Work to complete
Identify every line in the records below that contains the word "agent", and reproduce each one.

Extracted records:
****************

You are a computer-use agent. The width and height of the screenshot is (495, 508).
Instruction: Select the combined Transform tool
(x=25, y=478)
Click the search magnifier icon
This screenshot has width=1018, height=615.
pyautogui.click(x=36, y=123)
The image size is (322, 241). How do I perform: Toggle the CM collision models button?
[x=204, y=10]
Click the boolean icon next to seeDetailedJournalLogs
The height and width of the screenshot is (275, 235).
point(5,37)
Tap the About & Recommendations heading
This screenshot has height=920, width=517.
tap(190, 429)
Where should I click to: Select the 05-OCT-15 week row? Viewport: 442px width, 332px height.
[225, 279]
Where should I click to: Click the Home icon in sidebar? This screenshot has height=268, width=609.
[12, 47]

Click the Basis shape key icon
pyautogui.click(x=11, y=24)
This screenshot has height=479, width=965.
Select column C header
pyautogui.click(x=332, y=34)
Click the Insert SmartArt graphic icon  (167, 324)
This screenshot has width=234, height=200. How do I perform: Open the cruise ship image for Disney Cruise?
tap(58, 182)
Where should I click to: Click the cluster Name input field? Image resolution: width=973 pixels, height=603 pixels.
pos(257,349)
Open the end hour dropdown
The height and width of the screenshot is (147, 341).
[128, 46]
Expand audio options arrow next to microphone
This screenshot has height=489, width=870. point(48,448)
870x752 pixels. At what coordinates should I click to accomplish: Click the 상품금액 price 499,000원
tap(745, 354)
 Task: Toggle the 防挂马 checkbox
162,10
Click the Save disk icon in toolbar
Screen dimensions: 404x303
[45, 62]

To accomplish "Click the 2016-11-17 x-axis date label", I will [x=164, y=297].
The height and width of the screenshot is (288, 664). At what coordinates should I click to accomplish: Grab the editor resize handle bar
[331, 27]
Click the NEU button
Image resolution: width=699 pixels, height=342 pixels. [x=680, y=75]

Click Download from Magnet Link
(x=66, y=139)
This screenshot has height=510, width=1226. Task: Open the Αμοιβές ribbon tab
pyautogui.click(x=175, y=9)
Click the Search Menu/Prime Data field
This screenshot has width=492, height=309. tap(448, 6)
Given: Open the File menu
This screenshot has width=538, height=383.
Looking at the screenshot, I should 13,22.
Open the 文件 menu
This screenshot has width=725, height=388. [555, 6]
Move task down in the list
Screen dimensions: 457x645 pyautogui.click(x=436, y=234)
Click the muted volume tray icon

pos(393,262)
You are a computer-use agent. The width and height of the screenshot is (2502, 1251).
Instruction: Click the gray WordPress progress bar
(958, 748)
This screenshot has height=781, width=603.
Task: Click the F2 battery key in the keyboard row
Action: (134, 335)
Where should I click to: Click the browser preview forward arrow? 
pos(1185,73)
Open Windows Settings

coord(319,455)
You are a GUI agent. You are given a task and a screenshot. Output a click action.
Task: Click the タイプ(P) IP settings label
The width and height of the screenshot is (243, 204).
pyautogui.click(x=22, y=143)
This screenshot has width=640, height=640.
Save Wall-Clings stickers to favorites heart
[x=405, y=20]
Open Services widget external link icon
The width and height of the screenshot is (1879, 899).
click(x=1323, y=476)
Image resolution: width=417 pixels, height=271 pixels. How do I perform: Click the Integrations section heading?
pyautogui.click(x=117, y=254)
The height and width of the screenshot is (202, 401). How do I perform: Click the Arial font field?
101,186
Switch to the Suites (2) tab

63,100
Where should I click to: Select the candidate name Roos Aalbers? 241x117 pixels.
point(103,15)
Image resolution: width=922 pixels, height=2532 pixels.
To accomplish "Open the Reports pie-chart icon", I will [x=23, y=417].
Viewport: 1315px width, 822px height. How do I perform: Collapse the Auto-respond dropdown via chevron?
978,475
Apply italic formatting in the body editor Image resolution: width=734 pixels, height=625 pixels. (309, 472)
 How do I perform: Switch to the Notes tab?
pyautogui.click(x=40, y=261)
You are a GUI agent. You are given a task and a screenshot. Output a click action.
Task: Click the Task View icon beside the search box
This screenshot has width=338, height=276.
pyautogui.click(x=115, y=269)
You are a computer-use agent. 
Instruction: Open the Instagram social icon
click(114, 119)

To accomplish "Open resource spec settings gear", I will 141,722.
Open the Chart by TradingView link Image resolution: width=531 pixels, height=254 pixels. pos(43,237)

****************

Solution below
You are a computer-use agent. The width and height of the screenshot is (495, 508).
You are a computer-use agent. The width and height of the screenshot is (2502, 1251).
You are a GUI agent. You are given a task and a screenshot. Output a click action.
You are a GUI agent. You are given a task and a screenshot. Output a click action.
You are a computer-use agent. 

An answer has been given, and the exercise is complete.